Former President Clinton: Energy, Broadband Would Help Delta

May 28, 2015

Former President Bill Clinton speaking to the Delta Grassroots Caucus in 2013.
Credit Michael Hibblen / KUAR News

Former President Bill Clinton said Wednesday that alternative and more efficient energy, New Markets Tax Credit loans, and more broadband access would help areas along the Mississippi Delta enjoy more economic growth.

Clinton addressed by telephone the Delta Grassroots Caucus, a seven-state coalition of advocates and legislators meeting this week in Little Rock.

He said that jobs could be created in Arkansas and the Delta by concentrating on alternative forms of energy along with energy efficiency efforts. He touted the Clinton Climate Initiative’s Home Energy Affordability Loan program, where employers provide loans to employees to reduce their home energy use.

Also, he said the AFL-CIO and the American Federation of Teachers together had made a $10 million commitment to a Clinton Global Initiative to retrofit buildings to be more efficient. He said public pension funds as well as private funds could be invested in these kinds of programs.

Clinton also touted the New Markets Tax Credit Program, which provides federal tax credits to investors who invest in low-income communities. However, he said participation in the program has been too scattered and public awareness too limited. The tax credit expired at the end of last year but should be renewed this year, he said.

He said the United States should invest in expanded broadband networks. Instead, it’s happening community by community, where results have been good.
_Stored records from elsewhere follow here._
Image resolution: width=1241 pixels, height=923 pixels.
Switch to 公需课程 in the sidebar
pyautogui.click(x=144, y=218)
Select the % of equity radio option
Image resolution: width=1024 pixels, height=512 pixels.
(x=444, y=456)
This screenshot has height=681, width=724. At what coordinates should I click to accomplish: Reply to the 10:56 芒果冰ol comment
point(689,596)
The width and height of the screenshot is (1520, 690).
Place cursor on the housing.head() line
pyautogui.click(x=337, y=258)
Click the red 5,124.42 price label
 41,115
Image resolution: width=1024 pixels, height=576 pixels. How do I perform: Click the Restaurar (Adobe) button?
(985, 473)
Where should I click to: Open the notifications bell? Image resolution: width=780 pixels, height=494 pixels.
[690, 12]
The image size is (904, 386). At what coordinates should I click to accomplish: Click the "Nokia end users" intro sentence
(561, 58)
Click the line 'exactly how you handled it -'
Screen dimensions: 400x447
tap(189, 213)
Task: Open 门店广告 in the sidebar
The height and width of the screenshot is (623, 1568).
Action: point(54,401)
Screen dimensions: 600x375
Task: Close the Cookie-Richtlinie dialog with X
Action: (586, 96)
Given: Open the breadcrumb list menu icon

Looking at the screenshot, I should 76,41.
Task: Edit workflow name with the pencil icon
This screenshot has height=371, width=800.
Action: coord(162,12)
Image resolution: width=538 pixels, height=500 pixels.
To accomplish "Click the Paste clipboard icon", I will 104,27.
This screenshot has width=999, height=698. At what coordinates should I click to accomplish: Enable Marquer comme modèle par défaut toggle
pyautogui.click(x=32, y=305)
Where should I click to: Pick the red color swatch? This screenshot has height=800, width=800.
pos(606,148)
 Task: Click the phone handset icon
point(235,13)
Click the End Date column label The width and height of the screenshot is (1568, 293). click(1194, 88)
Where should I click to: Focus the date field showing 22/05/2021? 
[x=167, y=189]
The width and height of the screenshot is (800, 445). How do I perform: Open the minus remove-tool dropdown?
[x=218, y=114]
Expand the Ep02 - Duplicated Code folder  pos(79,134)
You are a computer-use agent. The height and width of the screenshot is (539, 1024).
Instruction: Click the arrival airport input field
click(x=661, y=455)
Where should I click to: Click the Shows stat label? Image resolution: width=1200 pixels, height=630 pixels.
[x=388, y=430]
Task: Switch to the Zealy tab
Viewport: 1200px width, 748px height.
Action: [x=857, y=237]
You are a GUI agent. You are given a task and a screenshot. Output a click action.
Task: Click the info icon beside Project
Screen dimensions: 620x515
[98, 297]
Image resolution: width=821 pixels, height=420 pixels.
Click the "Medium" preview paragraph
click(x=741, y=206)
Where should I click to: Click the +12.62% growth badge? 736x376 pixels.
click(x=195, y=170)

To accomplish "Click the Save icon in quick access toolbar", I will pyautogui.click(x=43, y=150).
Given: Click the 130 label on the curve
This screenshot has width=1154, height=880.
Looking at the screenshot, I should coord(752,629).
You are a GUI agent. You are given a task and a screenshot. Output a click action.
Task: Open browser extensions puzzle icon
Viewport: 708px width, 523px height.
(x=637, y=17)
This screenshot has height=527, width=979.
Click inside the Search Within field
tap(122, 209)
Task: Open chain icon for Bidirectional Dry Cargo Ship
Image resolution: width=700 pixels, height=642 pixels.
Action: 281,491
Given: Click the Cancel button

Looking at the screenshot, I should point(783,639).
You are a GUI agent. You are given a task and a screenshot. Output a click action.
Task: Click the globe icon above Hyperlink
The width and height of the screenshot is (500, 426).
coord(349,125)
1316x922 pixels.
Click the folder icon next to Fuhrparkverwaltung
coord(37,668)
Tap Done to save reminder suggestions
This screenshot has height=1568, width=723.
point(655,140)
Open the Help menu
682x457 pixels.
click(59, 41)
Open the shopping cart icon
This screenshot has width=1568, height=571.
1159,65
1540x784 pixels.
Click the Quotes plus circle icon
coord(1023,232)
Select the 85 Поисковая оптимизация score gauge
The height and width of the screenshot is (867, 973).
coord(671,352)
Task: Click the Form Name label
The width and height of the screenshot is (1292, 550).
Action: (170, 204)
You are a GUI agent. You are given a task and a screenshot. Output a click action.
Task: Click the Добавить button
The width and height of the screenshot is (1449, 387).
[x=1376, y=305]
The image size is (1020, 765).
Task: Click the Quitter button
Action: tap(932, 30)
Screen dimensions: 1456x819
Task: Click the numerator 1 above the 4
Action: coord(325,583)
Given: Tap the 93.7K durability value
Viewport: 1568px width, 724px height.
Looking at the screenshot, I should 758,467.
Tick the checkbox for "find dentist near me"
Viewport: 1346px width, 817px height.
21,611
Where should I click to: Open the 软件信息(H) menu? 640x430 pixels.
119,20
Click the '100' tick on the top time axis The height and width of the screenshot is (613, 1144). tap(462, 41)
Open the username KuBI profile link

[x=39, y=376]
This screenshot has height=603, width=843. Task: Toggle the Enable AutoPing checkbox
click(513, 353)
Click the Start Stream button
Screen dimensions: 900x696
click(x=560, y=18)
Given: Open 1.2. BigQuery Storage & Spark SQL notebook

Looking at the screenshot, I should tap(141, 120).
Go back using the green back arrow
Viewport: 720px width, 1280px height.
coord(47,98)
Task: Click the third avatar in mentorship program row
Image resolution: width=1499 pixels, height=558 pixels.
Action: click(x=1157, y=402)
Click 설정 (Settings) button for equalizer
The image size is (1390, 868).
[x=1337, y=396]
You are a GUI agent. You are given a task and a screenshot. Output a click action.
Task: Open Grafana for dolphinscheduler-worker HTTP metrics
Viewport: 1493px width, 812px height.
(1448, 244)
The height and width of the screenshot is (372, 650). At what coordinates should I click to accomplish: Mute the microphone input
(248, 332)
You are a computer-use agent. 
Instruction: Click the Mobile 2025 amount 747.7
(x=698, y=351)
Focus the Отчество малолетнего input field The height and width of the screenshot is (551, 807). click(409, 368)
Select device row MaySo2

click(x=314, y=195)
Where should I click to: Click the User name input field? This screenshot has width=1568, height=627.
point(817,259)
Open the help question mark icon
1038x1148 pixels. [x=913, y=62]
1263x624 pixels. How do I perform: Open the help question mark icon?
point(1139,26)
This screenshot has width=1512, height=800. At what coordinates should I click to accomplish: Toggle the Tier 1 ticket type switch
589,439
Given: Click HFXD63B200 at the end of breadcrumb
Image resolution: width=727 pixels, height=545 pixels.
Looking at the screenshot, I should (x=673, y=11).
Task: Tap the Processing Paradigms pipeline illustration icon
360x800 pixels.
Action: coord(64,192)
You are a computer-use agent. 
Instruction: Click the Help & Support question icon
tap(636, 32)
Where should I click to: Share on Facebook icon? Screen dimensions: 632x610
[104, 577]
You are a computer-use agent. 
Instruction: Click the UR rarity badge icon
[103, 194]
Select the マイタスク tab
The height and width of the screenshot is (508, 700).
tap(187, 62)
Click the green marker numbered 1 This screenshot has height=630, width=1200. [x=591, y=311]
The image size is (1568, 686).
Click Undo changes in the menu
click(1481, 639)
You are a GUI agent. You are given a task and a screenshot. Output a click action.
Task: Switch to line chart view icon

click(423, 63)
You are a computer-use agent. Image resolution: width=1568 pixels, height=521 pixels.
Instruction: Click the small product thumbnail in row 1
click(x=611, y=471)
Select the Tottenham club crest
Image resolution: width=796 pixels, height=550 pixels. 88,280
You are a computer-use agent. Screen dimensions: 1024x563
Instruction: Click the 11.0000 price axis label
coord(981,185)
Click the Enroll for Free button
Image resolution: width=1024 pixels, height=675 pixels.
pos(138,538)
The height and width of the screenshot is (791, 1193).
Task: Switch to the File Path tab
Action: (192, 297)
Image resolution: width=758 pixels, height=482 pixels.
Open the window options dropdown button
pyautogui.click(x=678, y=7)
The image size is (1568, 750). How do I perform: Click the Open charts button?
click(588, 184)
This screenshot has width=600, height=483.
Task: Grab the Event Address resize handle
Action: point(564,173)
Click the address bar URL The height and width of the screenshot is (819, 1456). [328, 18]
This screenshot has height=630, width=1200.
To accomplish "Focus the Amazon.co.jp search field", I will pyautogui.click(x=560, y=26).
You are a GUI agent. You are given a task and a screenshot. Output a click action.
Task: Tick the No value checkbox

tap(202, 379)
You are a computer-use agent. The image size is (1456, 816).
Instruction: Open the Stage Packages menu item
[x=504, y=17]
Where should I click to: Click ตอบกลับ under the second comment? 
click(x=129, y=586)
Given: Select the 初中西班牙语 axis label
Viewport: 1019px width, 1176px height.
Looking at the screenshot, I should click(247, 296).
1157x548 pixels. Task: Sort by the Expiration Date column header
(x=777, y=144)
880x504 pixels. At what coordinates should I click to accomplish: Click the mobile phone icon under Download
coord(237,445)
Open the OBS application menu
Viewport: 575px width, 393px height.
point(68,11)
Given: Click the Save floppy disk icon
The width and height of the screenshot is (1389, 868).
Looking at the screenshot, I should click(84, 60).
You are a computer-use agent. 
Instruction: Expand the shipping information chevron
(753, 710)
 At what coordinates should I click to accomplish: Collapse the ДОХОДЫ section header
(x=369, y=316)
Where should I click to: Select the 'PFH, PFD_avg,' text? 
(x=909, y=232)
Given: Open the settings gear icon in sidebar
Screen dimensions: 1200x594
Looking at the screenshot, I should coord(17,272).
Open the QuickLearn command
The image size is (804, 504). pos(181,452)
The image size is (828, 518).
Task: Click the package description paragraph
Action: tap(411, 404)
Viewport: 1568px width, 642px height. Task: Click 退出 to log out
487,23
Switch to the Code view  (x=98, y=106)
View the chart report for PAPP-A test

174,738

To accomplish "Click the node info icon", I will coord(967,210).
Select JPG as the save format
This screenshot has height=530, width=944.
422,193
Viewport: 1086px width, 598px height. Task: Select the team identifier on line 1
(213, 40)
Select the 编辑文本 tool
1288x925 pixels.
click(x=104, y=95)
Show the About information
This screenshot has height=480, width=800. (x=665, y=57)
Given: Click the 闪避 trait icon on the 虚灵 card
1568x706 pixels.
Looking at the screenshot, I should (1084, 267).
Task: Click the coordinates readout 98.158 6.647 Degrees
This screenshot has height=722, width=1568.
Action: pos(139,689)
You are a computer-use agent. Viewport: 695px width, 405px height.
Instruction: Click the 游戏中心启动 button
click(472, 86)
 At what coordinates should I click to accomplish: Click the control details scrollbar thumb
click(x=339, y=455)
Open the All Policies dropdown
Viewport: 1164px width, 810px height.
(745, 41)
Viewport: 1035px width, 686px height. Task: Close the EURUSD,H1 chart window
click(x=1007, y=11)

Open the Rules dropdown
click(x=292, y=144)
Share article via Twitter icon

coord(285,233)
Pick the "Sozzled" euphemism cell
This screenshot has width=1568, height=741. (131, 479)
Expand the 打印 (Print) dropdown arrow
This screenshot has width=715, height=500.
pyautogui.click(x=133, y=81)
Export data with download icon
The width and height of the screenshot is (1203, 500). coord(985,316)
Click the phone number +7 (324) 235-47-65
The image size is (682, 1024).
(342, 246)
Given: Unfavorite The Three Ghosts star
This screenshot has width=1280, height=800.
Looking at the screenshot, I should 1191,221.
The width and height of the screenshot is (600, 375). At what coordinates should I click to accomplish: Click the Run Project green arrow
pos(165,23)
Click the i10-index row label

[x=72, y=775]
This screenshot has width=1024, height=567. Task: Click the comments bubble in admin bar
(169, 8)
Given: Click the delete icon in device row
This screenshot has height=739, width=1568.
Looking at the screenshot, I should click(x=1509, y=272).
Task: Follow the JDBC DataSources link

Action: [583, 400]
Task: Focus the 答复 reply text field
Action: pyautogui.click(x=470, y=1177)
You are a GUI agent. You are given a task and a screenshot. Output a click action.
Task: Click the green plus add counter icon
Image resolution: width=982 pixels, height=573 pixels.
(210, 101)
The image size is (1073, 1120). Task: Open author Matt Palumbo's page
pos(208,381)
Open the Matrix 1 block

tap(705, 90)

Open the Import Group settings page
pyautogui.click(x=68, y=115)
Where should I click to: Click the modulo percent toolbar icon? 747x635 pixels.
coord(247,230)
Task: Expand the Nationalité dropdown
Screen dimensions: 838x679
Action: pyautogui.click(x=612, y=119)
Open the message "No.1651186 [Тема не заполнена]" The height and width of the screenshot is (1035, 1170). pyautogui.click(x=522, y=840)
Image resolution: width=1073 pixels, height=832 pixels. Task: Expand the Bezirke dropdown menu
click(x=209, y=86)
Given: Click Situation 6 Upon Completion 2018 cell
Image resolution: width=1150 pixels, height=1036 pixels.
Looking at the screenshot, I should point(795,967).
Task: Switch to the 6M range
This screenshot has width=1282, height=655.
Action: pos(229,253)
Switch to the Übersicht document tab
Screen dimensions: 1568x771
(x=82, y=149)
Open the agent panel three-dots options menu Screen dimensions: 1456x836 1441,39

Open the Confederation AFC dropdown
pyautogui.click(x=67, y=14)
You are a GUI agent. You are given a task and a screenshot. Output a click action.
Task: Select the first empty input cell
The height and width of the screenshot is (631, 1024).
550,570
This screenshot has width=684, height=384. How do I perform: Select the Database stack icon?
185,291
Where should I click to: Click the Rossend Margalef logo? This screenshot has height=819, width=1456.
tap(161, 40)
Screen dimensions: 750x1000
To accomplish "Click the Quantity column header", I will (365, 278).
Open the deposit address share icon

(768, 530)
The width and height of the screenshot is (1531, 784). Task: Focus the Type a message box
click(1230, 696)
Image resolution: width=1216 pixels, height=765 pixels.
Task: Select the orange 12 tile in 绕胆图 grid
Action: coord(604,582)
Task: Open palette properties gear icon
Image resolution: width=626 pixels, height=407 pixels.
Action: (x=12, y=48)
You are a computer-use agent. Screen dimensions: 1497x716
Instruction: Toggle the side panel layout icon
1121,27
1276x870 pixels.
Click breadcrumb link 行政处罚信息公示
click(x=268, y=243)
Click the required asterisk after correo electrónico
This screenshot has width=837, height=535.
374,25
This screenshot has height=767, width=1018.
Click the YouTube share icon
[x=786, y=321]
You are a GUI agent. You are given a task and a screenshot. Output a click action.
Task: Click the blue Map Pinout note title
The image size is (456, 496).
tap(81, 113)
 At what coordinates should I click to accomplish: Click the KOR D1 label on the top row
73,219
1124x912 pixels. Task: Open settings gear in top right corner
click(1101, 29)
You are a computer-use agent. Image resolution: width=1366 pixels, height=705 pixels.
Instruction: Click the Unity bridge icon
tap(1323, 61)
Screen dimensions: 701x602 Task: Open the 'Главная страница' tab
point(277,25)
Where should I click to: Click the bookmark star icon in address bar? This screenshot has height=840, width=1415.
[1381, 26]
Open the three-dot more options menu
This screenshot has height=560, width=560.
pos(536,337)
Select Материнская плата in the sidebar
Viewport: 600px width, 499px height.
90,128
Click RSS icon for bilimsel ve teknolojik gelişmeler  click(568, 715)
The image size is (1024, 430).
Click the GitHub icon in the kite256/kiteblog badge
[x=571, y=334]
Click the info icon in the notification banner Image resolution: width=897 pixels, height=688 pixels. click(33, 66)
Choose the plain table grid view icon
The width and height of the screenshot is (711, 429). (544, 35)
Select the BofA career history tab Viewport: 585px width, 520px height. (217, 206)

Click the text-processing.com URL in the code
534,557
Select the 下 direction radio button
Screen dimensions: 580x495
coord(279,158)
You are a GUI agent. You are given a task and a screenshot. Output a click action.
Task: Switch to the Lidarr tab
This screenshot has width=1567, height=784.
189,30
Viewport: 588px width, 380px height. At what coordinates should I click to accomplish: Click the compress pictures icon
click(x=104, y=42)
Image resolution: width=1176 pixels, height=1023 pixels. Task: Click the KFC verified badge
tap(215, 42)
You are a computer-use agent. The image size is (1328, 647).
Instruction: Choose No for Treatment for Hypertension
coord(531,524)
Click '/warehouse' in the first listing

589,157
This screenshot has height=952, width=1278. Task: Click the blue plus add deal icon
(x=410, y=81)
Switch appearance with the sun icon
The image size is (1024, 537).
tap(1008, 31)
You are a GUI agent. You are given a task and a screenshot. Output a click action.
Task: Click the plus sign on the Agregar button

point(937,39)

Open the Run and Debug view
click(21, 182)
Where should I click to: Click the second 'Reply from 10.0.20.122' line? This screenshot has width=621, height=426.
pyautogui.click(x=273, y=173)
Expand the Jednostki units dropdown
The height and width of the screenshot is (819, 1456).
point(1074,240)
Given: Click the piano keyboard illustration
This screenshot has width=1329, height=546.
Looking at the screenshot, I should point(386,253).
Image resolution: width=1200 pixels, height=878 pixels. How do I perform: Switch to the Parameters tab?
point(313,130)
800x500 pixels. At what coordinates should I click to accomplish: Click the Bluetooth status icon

He said that South Korea, “dirt poor” 50 years ago, is booming partly because it has the world’s fastest broadband with cheaper access costs than the United States.

Clinton expressed concern about the country’s growing economic inequality, adding that income grew at all levels during his presidency.

“The good news is, we can make better use of technology,” he said. “The ultimate question is whether (technology is) producing more productivity gains than employment opportunities, and we won’t know until we have the right policies in place what else we have to do.”